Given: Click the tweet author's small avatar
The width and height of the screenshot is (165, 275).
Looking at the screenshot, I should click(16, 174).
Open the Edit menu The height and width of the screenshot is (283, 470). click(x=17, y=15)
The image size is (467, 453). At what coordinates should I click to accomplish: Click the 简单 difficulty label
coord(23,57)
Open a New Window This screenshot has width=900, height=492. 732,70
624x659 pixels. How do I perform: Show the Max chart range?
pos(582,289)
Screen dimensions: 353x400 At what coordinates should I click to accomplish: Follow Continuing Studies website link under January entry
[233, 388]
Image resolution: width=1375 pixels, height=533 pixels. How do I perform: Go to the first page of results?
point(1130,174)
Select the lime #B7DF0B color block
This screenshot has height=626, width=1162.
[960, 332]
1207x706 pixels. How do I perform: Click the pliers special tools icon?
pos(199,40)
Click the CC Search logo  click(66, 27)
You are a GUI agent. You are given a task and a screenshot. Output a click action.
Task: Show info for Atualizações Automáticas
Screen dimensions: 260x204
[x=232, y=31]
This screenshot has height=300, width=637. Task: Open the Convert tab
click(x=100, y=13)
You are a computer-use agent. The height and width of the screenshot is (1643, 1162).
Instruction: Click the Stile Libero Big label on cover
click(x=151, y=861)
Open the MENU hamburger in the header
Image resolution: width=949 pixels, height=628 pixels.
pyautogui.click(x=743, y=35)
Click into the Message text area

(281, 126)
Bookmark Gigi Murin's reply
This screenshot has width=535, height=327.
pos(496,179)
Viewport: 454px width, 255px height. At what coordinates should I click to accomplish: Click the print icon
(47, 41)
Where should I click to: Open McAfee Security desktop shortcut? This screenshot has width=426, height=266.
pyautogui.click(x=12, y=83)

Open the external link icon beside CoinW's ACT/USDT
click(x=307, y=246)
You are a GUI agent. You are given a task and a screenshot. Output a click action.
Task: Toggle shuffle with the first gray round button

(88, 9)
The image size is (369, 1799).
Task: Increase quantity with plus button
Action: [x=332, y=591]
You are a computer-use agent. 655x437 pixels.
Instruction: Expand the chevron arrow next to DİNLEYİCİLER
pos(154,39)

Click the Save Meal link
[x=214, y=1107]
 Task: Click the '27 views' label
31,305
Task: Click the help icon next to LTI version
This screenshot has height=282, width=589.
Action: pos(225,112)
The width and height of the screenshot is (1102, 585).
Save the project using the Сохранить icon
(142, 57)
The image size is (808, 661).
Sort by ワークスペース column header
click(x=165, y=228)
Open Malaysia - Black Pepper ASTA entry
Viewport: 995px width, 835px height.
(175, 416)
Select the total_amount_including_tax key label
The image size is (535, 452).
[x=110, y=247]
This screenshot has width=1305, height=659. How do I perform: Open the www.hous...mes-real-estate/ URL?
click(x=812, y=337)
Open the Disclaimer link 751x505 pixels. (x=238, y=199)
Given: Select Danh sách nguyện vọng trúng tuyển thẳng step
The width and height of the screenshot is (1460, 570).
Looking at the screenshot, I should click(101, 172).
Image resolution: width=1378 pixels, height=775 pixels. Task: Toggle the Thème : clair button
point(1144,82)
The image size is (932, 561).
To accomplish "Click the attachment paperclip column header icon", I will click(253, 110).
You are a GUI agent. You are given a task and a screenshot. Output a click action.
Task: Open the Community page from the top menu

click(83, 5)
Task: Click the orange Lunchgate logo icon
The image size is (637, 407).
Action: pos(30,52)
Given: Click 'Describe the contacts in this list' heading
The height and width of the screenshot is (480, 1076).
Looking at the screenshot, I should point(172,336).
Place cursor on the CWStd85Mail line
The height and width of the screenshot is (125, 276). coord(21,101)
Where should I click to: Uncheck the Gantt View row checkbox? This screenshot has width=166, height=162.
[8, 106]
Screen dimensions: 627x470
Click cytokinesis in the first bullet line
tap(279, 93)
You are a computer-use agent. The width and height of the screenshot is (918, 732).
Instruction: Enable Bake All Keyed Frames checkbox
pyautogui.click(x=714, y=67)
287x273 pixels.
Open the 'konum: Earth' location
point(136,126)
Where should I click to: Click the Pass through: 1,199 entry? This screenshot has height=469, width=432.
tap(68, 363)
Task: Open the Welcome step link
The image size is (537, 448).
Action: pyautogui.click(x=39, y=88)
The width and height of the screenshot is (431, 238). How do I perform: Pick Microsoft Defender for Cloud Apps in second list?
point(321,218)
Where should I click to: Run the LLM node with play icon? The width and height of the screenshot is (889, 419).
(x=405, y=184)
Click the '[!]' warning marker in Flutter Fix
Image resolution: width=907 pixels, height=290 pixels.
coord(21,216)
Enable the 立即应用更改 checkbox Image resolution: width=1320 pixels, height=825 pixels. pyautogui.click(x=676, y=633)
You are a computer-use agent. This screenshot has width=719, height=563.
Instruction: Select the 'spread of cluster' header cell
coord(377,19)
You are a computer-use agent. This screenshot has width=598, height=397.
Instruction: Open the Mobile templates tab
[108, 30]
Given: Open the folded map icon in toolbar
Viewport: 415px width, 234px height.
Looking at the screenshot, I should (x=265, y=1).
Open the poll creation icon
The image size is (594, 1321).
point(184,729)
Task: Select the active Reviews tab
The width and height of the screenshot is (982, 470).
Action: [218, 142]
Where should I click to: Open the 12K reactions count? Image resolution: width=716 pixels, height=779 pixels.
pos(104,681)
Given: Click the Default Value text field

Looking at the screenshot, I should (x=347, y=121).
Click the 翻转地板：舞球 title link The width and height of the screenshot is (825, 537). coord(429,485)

----------------------------------------

* **The problem**:
Hand back the listing exactly. Include every line.

* **Task response**:
Given: Click the tweet author's small avatar
The width and height of the screenshot is (165, 275).
Looking at the screenshot, I should click(16, 174).
Open the Edit menu The height and width of the screenshot is (283, 470). click(x=17, y=15)
The image size is (467, 453). At what coordinates should I click to accomplish: Click the 简单 difficulty label
coord(23,57)
Open a New Window This screenshot has width=900, height=492. 732,70
624x659 pixels. How do I perform: Show the Max chart range?
pos(582,289)
Screen dimensions: 353x400 At what coordinates should I click to accomplish: Follow Continuing Studies website link under January entry
[233, 388]
Image resolution: width=1375 pixels, height=533 pixels. How do I perform: Go to the first page of results?
point(1130,174)
Select the lime #B7DF0B color block
This screenshot has height=626, width=1162.
[960, 332]
1207x706 pixels. How do I perform: Click the pliers special tools icon?
pos(199,40)
Click the CC Search logo  click(66, 27)
You are a GUI agent. You are given a task and a screenshot. Output a click action.
Task: Show info for Atualizações Automáticas
Screen dimensions: 260x204
[x=232, y=31]
This screenshot has height=300, width=637. Task: Open the Convert tab
click(x=100, y=13)
You are a computer-use agent. The height and width of the screenshot is (1643, 1162).
Instruction: Click the Stile Libero Big label on cover
click(x=151, y=861)
Open the MENU hamburger in the header
Image resolution: width=949 pixels, height=628 pixels.
pyautogui.click(x=743, y=35)
Click into the Message text area

(281, 126)
Bookmark Gigi Murin's reply
This screenshot has width=535, height=327.
pos(496,179)
Viewport: 454px width, 255px height. At what coordinates should I click to accomplish: Click the print icon
(47, 41)
Where should I click to: Open McAfee Security desktop shortcut? This screenshot has width=426, height=266.
pyautogui.click(x=12, y=83)

Open the external link icon beside CoinW's ACT/USDT
click(x=307, y=246)
You are a GUI agent. You are given a task and a screenshot. Output a click action.
Task: Toggle shuffle with the first gray round button

(88, 9)
The image size is (369, 1799).
Task: Increase quantity with plus button
Action: [x=332, y=591]
You are a computer-use agent. 655x437 pixels.
Instruction: Expand the chevron arrow next to DİNLEYİCİLER
pos(154,39)

Click the Save Meal link
[x=214, y=1107]
 Task: Click the '27 views' label
31,305
Task: Click the help icon next to LTI version
This screenshot has height=282, width=589.
Action: pos(225,112)
The width and height of the screenshot is (1102, 585).
Save the project using the Сохранить icon
(142, 57)
The image size is (808, 661).
Sort by ワークスペース column header
click(x=165, y=228)
Open Malaysia - Black Pepper ASTA entry
Viewport: 995px width, 835px height.
(175, 416)
Select the total_amount_including_tax key label
The image size is (535, 452).
[x=110, y=247]
This screenshot has width=1305, height=659. How do I perform: Open the www.hous...mes-real-estate/ URL?
click(x=812, y=337)
Open the Disclaimer link 751x505 pixels. (x=238, y=199)
Given: Select Danh sách nguyện vọng trúng tuyển thẳng step
The width and height of the screenshot is (1460, 570).
Looking at the screenshot, I should click(101, 172).
Image resolution: width=1378 pixels, height=775 pixels. Task: Toggle the Thème : clair button
point(1144,82)
The image size is (932, 561).
To accomplish "Click the attachment paperclip column header icon", I will click(253, 110).
You are a GUI agent. You are given a task and a screenshot. Output a click action.
Task: Open the Community page from the top menu

click(83, 5)
Task: Click the orange Lunchgate logo icon
The image size is (637, 407).
Action: pos(30,52)
Given: Click 'Describe the contacts in this list' heading
The height and width of the screenshot is (480, 1076).
Looking at the screenshot, I should point(172,336).
Place cursor on the CWStd85Mail line
The height and width of the screenshot is (125, 276). coord(21,101)
Where should I click to: Uncheck the Gantt View row checkbox? This screenshot has width=166, height=162.
[8, 106]
Screen dimensions: 627x470
Click cytokinesis in the first bullet line
tap(279, 93)
You are a computer-use agent. The width and height of the screenshot is (918, 732).
Instruction: Enable Bake All Keyed Frames checkbox
pyautogui.click(x=714, y=67)
287x273 pixels.
Open the 'konum: Earth' location
point(136,126)
Where should I click to: Click the Pass through: 1,199 entry? This screenshot has height=469, width=432.
tap(68, 363)
Task: Open the Welcome step link
The image size is (537, 448).
Action: pyautogui.click(x=39, y=88)
The width and height of the screenshot is (431, 238). How do I perform: Pick Microsoft Defender for Cloud Apps in second list?
point(321,218)
Where should I click to: Run the LLM node with play icon? The width and height of the screenshot is (889, 419).
(x=405, y=184)
Click the '[!]' warning marker in Flutter Fix
Image resolution: width=907 pixels, height=290 pixels.
coord(21,216)
Enable the 立即应用更改 checkbox Image resolution: width=1320 pixels, height=825 pixels. pyautogui.click(x=676, y=633)
You are a computer-use agent. This screenshot has width=719, height=563.
Instruction: Select the 'spread of cluster' header cell
coord(377,19)
You are a computer-use agent. This screenshot has width=598, height=397.
Instruction: Open the Mobile templates tab
[108, 30]
Given: Open the folded map icon in toolbar
Viewport: 415px width, 234px height.
Looking at the screenshot, I should (x=265, y=1).
Open the poll creation icon
The image size is (594, 1321).
point(184,729)
Task: Select the active Reviews tab
The width and height of the screenshot is (982, 470).
Action: [218, 142]
Where should I click to: Open the 12K reactions count? Image resolution: width=716 pixels, height=779 pixels.
pos(104,681)
Given: Click the Default Value text field

Looking at the screenshot, I should (x=347, y=121).
Click the 翻转地板：舞球 title link The width and height of the screenshot is (825, 537). coord(429,485)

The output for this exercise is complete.